Quando olho para amigos meus que hoje em dia partem, não para Erasmus, mas para tentarem dar rumo à vida profissional (e pessoal), acabo por sentir sempre um pouco de inveja. Eu sei que há grandes diferenças entre as duas situações, que eu ia num plano diferente, o de “descobrir o mundo” e eles carregam o peso da “incerteza” e “do teve que ser”, da “obrigação”.

Independentemente de termos “alguém” a aconselhar-nos a sair ou não, não há hipótese, não há escolha para muita gente porque simplesmente existem poucas oportunidades aqui. Por isso não me espanto ao ver os mais recentes dados do INE, que anunciam, em 2011, um aumento de 85 por cento do número de emigrantes em relação a 2010, sobretudo na faixa etária dos 25-29 anos.
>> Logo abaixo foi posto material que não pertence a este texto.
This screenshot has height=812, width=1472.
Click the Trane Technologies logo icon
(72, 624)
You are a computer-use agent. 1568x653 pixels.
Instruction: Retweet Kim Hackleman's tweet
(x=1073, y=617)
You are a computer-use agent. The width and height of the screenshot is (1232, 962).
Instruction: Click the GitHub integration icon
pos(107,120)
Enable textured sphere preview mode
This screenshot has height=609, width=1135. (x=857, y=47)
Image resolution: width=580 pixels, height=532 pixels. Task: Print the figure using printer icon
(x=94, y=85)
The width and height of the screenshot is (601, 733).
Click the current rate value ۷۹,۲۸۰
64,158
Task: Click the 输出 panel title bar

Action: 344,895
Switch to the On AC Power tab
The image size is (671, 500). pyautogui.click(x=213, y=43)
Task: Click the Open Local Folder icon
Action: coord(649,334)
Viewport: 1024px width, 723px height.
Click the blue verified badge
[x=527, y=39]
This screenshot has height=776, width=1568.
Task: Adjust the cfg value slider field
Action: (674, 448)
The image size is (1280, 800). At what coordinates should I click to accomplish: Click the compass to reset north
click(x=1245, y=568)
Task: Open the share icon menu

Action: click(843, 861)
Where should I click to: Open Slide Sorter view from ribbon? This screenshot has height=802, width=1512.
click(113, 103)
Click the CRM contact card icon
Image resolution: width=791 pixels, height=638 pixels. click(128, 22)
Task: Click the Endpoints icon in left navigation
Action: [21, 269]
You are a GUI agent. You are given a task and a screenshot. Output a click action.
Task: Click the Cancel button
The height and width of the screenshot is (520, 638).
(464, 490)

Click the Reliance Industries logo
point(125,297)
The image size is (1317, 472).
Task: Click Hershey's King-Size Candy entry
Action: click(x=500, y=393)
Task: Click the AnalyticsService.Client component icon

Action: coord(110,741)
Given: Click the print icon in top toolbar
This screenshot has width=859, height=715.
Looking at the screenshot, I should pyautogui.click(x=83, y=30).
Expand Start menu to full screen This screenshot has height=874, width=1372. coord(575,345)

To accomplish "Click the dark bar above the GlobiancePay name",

Mas, e apesar de não invejar “a obrigação” de ter de procurar uma vida noutro país, não posso deixar de sentir uma inveja “saudável” da sensação que se tem quando se descobre um país, um povo, uma cultura nova. A sensação de percorrer as ruas da nova cidade e pensar que agora este é também o meu cantinho. Por isso, no meio da tristeza de deixar alguns deles partirem, fico contente pela emoção que vão sentir quando começarem o processo da descoberta.

E pensando bem, um amigo fora é sempre uma oportunidade para viajar, conhecer, descobrir, por isso, é dar descanso à tristeza e sonhar com a altura (por favor, crise, vai-te embora!) em que os vamos poder visitar.